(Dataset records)
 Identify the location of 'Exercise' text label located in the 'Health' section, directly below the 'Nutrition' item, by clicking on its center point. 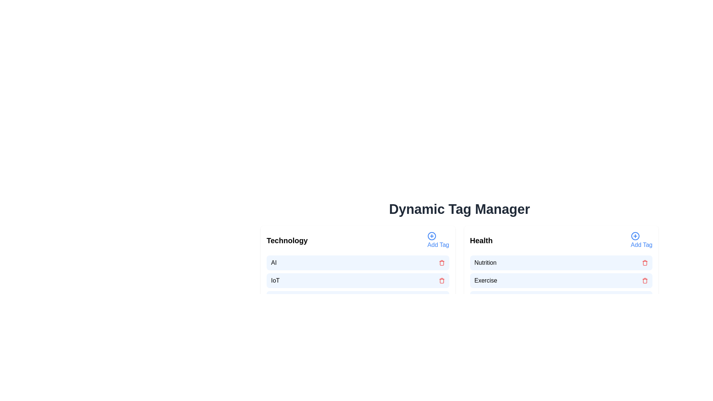
(486, 281).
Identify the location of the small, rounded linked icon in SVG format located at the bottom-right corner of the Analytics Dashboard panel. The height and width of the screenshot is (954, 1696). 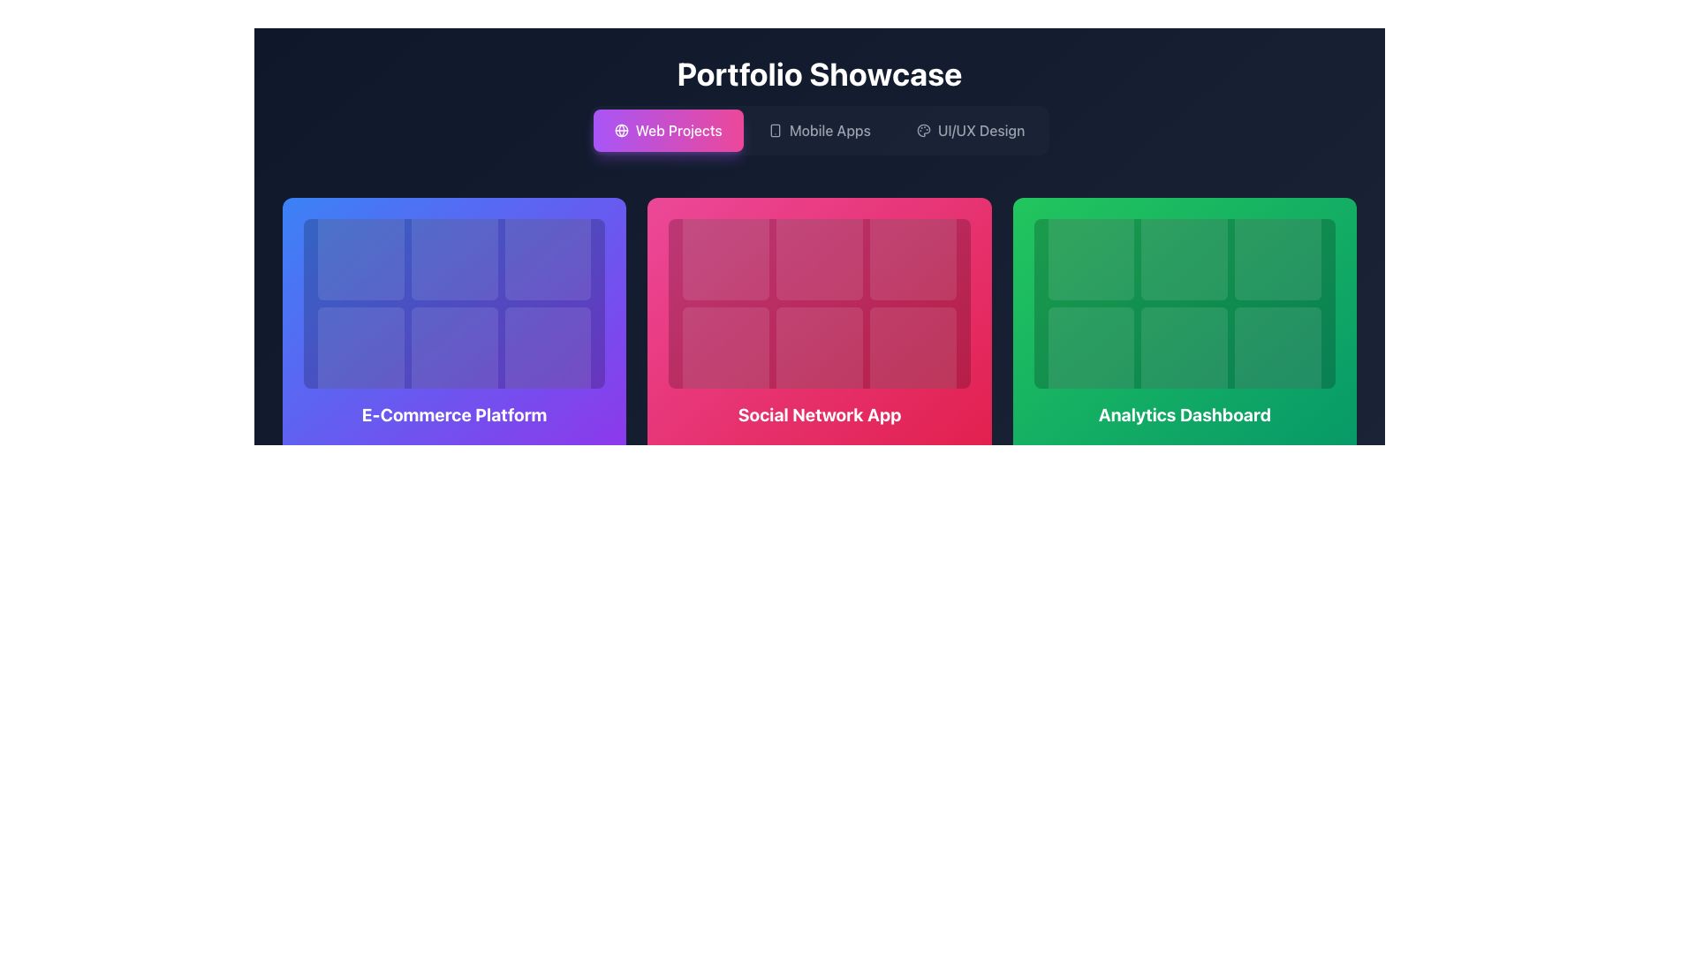
(1285, 451).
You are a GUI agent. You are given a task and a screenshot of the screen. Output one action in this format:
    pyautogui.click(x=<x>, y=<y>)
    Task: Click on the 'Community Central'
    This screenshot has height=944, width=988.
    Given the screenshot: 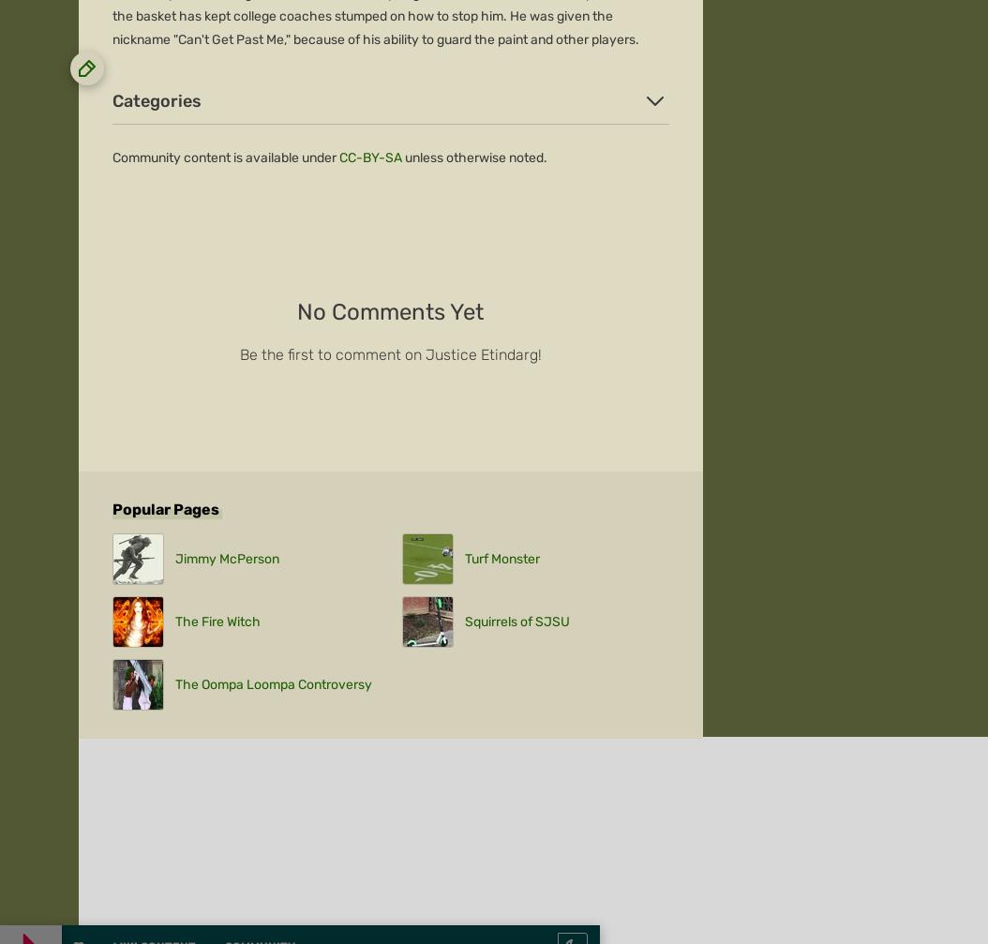 What is the action you would take?
    pyautogui.click(x=136, y=443)
    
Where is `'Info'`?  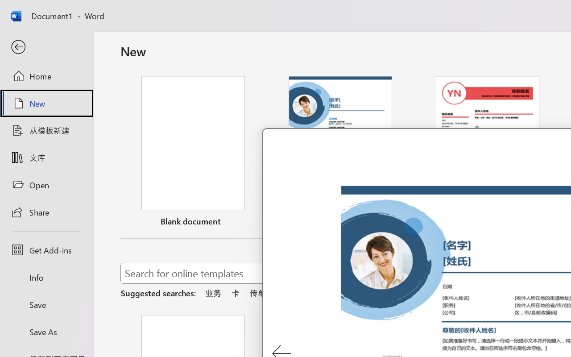
'Info' is located at coordinates (46, 277).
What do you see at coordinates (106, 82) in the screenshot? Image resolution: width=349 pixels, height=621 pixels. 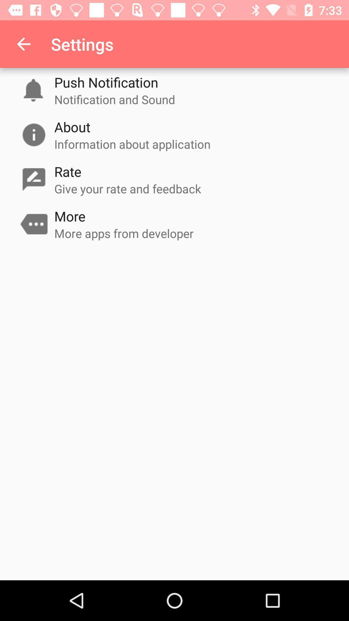 I see `push notification` at bounding box center [106, 82].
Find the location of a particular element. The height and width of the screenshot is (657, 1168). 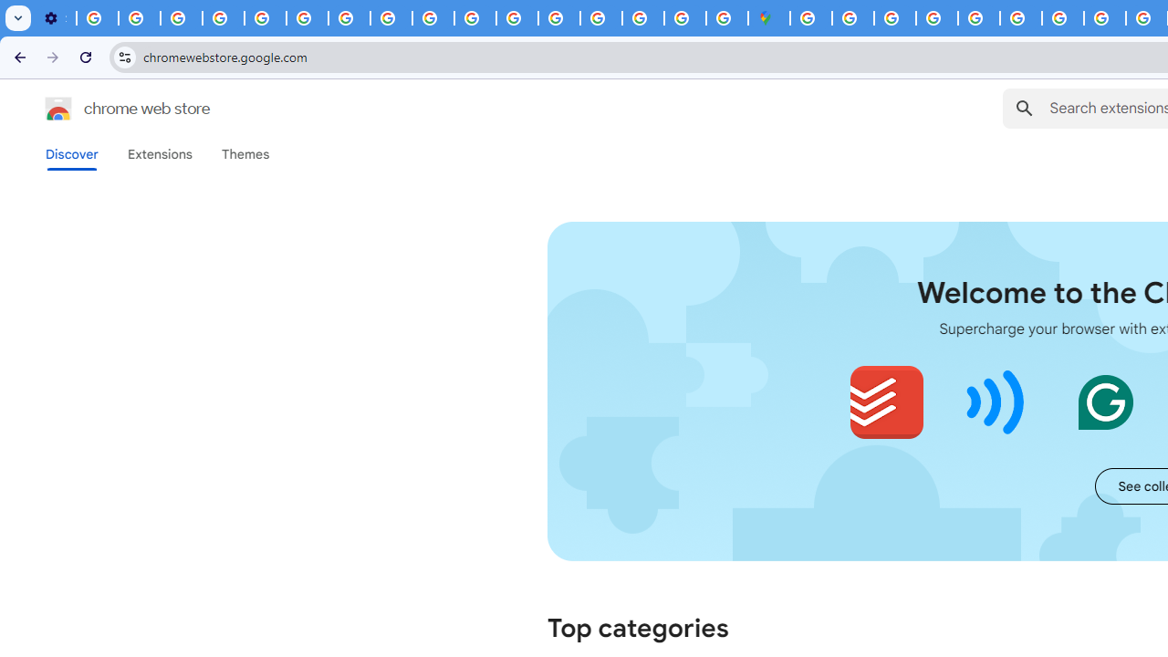

'Discover' is located at coordinates (72, 153).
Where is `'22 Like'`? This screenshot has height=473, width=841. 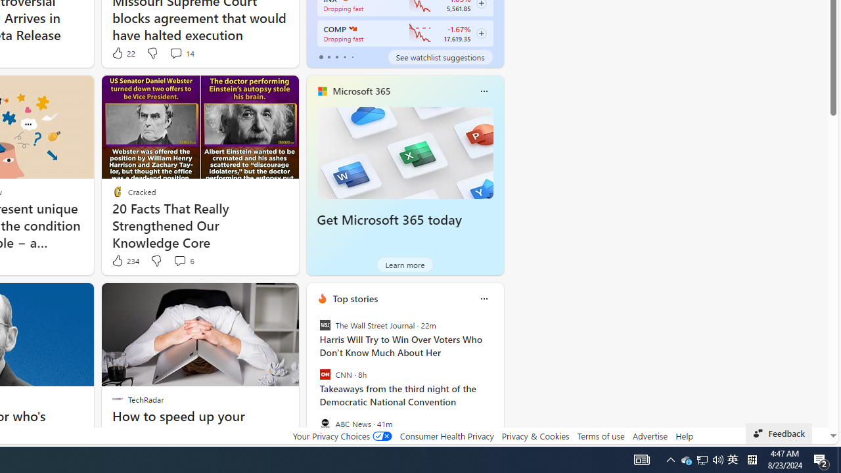 '22 Like' is located at coordinates (122, 53).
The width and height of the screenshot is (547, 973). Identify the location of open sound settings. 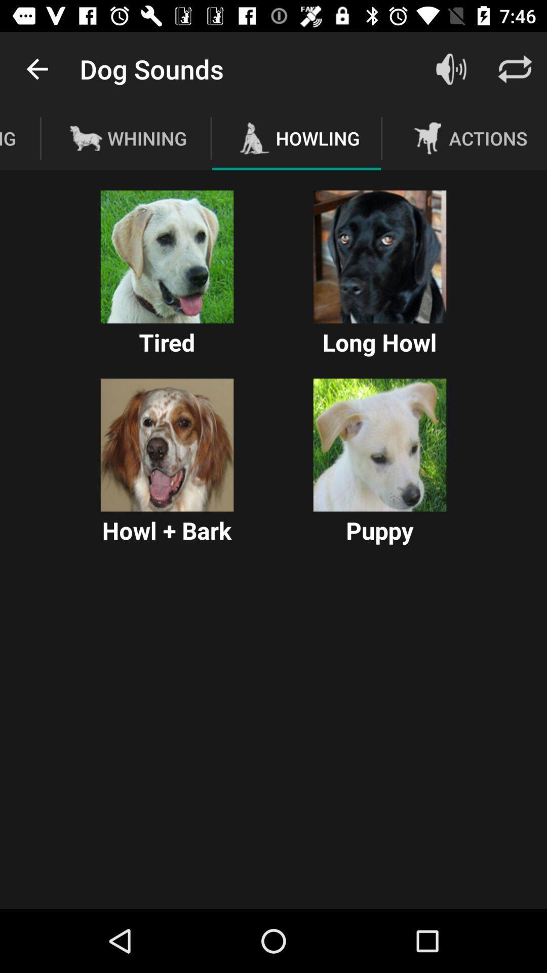
(451, 68).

*Aim of the task*
Reproduce verbatim the lines from the start of the records through the line containing "(1285, 451).", including that line. Omit the pictures from your reply.

*Result for this task*
 Identify the location of 'Exercise' text label located in the 'Health' section, directly below the 'Nutrition' item, by clicking on its center point. 
(486, 281).
Identify the location of the small, rounded linked icon in SVG format located at the bottom-right corner of the Analytics Dashboard panel. The height and width of the screenshot is (954, 1696). 
(1285, 451).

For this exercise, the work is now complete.